I will avenge your death!

That night, you position yourself at the very edge of the bed, as far away from your dog-murdering sister as you possibly can; a centimeter closer and you’d be in real peril. I know what you did , you whisper to Marjorie, facing away. What? Marjorie asks. She hasn’t heard you . I know. I know.

Good Luck

It’s 1942. You’re six, Marjorie’s nine. You and Marjorie are getting dressed for church. Marjorie laughs hysterically upon noticing that your blouse is inside out. No it is not! Look at the seams, dum-dum, that goes on the inside, not the outside. Shut up! You’re a dum-dum! Hey, I don’t care if you want to embarrass yourself. Mother hears the scuffle and comes in, screwing on one of her real pearl earrings. Girls! What’s this fuss about? Marjorie called me a dum-dum! Lois said “shut up”! Girls. That’s enough. Lois, sweetie, let me help you fix your blouse. She takes your blouse off and turns it inside out, helps you button it up. Told you , Marjorie says. You stick your tongue out at her. Enough, girls. Goodness, you’re on your way to church, this is no way to behave. Why do we have to go anyway, Mother? Lois, we’ve talked about this many times , she says, helping you on with your sweater. Because that’s where the lord is , Marjorie says with no affect, not helping to convince you. You have heard that the lord is other places too, specifically wherever you are. You have talked about this many times, or perhaps more correctly you have been talked to about this many times, but you are coming into an age when new information sometimes causes confusion, where there are gaps between answers and questions, when you could ask about ten different questions in response to That’s where the lord is , though this will come to no good. There’s usually a one-question-per-kid allotment about such matters before you are shushed and given the customary That’s just the way it is , or The lord works in mysterious ways , which is creepy and unsettling, because that could mean anything; if the lord works in such mysterious ways, couldn’t he just creep right into your room at night and spy on you and take your things and who knows what else? But you keep it to yourself, store up your questions. Go downstairs and get your coats on, girls , Mother says, I just have to remind your father when to take the pie out of the oven before we go. How come Daddy doesn’t ever have to come to church? you ask before you can remember to be quiet. Remembering to be quiet has proven to be a challenge. Because he’s the man, Lois. You have by now gathered a certain amount of information about what the man does versus what the woman does. The man, as you add it up, does whatever he feels like or doesn’t, and the woman does everything else. The why of it, you have no idea.

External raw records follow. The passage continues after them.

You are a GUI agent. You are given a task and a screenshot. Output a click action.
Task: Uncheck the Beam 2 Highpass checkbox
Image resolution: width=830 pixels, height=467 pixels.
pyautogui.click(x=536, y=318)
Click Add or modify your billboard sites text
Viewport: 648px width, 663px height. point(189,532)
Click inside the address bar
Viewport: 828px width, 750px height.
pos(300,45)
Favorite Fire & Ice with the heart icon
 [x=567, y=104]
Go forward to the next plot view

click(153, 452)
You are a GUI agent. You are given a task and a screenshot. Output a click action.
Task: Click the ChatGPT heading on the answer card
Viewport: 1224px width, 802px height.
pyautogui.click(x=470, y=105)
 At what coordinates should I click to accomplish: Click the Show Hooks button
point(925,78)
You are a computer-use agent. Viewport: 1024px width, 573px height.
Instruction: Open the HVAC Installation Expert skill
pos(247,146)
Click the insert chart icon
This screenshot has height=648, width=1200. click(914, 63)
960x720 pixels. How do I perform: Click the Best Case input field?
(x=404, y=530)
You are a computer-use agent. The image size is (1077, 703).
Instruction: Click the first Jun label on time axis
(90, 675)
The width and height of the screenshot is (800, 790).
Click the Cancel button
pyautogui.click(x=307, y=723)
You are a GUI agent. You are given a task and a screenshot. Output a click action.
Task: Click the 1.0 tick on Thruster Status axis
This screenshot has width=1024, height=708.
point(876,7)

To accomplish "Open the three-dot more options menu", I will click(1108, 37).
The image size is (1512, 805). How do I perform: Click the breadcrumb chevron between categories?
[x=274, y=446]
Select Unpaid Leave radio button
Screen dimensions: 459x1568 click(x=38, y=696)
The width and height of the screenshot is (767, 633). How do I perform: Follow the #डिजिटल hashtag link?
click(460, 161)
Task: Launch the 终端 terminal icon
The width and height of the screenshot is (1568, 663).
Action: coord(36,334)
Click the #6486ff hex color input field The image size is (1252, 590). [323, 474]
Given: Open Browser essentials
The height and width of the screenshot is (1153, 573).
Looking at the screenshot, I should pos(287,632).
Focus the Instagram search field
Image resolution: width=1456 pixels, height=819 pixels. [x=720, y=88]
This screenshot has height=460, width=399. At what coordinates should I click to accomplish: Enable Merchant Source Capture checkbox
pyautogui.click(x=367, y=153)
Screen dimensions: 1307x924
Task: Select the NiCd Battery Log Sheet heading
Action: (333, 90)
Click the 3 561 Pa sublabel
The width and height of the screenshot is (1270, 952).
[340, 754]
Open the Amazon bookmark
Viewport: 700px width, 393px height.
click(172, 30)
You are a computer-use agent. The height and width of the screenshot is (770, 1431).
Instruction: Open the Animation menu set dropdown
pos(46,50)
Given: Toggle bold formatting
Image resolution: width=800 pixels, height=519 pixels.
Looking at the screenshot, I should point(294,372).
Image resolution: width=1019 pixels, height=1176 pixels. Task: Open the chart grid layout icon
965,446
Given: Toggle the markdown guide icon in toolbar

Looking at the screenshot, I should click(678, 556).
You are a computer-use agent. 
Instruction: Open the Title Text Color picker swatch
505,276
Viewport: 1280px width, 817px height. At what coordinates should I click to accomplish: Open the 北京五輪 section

I want to be a man when I grow up , you tell Marjorie. Marjorie laughs, says Good luck . You have no idea what’s so funny.

At nine or ten, during science class, you mix some chemicals together that burn your eyes, and after this you have to wear glasses. Mother wears glasses, so you don’t mind — you like being like your mother — but Marjorie calls you “four-eyes” and so you try not to wear them any more than you have to. Marjorie says Ha-ha, good luck getting a boyfriend, four-eyes , and nine- or ten-year-old you begins to fear you’ll never have a boyfriend; even though you have previously not been so sure you wanted one, you want one now because Marjorie thinks you won’t ever have one, and that is enough to make it a priority in the near future, when people start having boyfriends, which is thankfully a few grades away yet. You have no idea how beautiful you are. When you’ve asked Am I beautiful? the answer more than once has come back Charm is deceitful and beauty is vain , but the meaning of this phrase is never explained to your satisfaction. You are told further that the lord shall cut off all flattering lips and the tongue that speaketh proud things , triggering a series of nightmares in which your face ceases to exist from the nose down. Nor are you clear on the difference between metaphorical and literal, and by the time you learn about this in English a couple of years later it will be far too late. You will be told how gorgeous you are, often, in that already-too-far-away future, long past the time when it might have settled in your mind as true. Marjorie has always known, but she’s always been jealous, so she won’t be the one to point it out.

Hurricane Betsy

Your father gets offered a teaching job in Baton Rouge, nine hundred miles south, and takes it.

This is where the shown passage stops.